Quanta

August 1st, 2001 - September 1st, 2005

Categories: Networking

About

Quanta is a cross-platform adaptive networking toolkit that supports the data delivery requirements of interactive and bandwidth-intensive applications. Programmers can specify the data transfer characteristics of their applications at a high level, which Quanta then transparently translates into appropriate networking decisions. Quanta latest release is compliant with both 32-bit and 64-bit architectures.

Quanta’s innovative techniques accelerate data distribution for applications that require access to massive amounts of data at extremely high speeds. It provides data transport protocols, including Parallel TCP, Forward Error Correction (FEC) and Reliable Blast UDP (RBUDP), a UDP-based scheme to accelerate reliable data transmission over fat networks. LambdaStream, a streaming protocol currently under development, provides high-speed streaming transfers for ultra-high-resolution images over long-distance high-bandwidth networks.

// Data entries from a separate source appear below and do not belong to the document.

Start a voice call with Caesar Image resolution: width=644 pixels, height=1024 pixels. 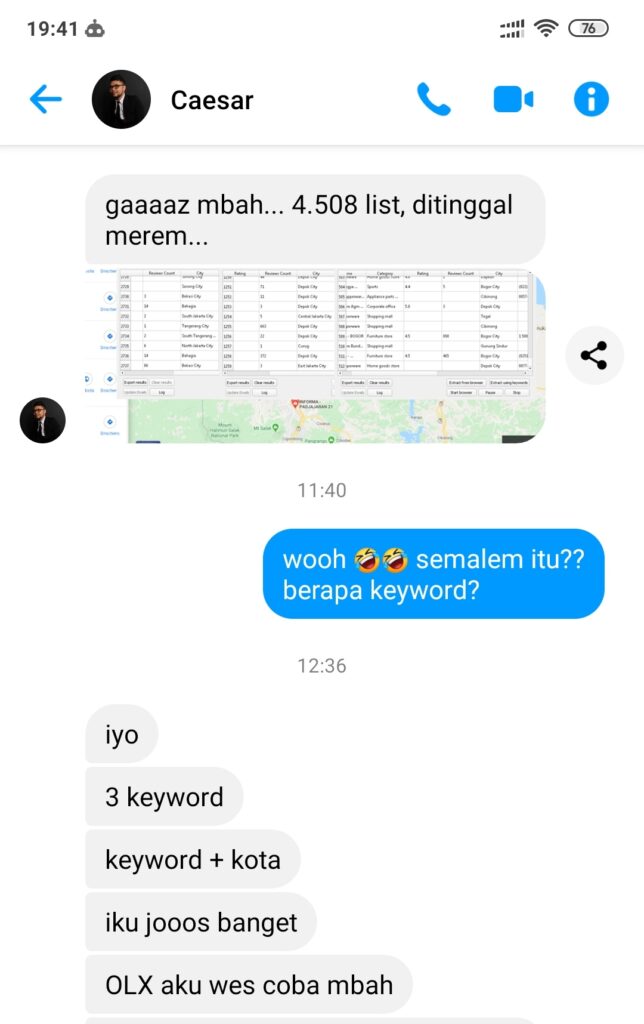[434, 99]
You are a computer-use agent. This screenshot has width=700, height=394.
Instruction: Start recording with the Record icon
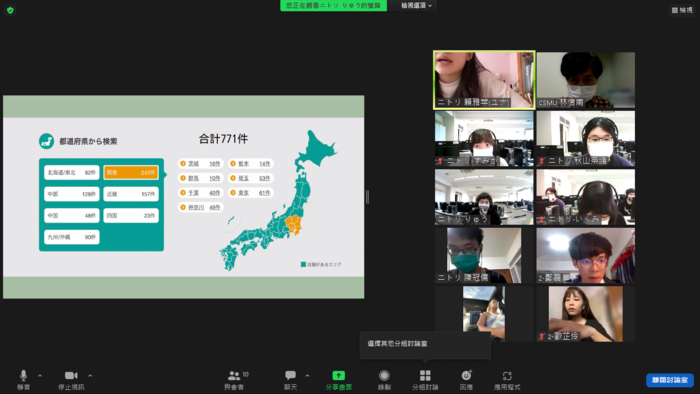384,376
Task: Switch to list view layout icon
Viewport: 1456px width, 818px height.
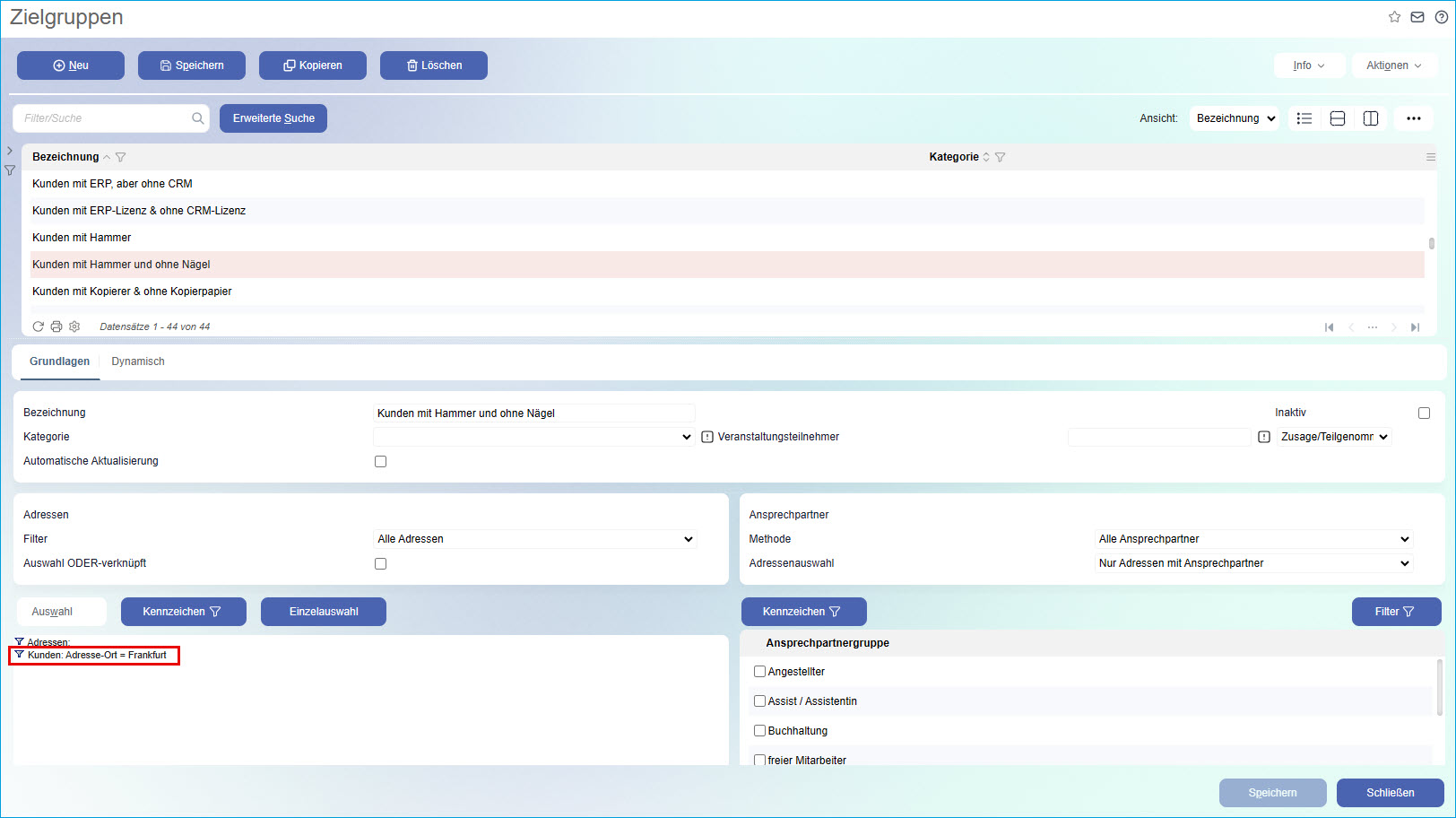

In the near future, Quanta will allow applications to reserve, provision and make optimum use of light paths in all-optical networks, using Photonic Interdomain Negotiator (PIN), an inter-domain optical signaling gateway currently under development (supported by NSF SCI-0123399). PIN will enable applications to make light-path reservations spanning multiple optical domains. The PIN services layer supports inter-domain routing, signaling and global resource discovery. It translates Quanta’s application-initiated signaling requests into native signaling protocols for each sub-domain, allowing applications to be coded once, yet operate over heterogeneous optical domains.

The following application toolkits rely on the Quanta communications middleware:


Unified Collaboratory for Analyzing Networks (UCAN) UCAN is a tool for collaborative network performance monitoring, testing and management. Network tests can be triggered on remote machines in conjunction with application performance, thus facilitating detection of bottlenecks in performance.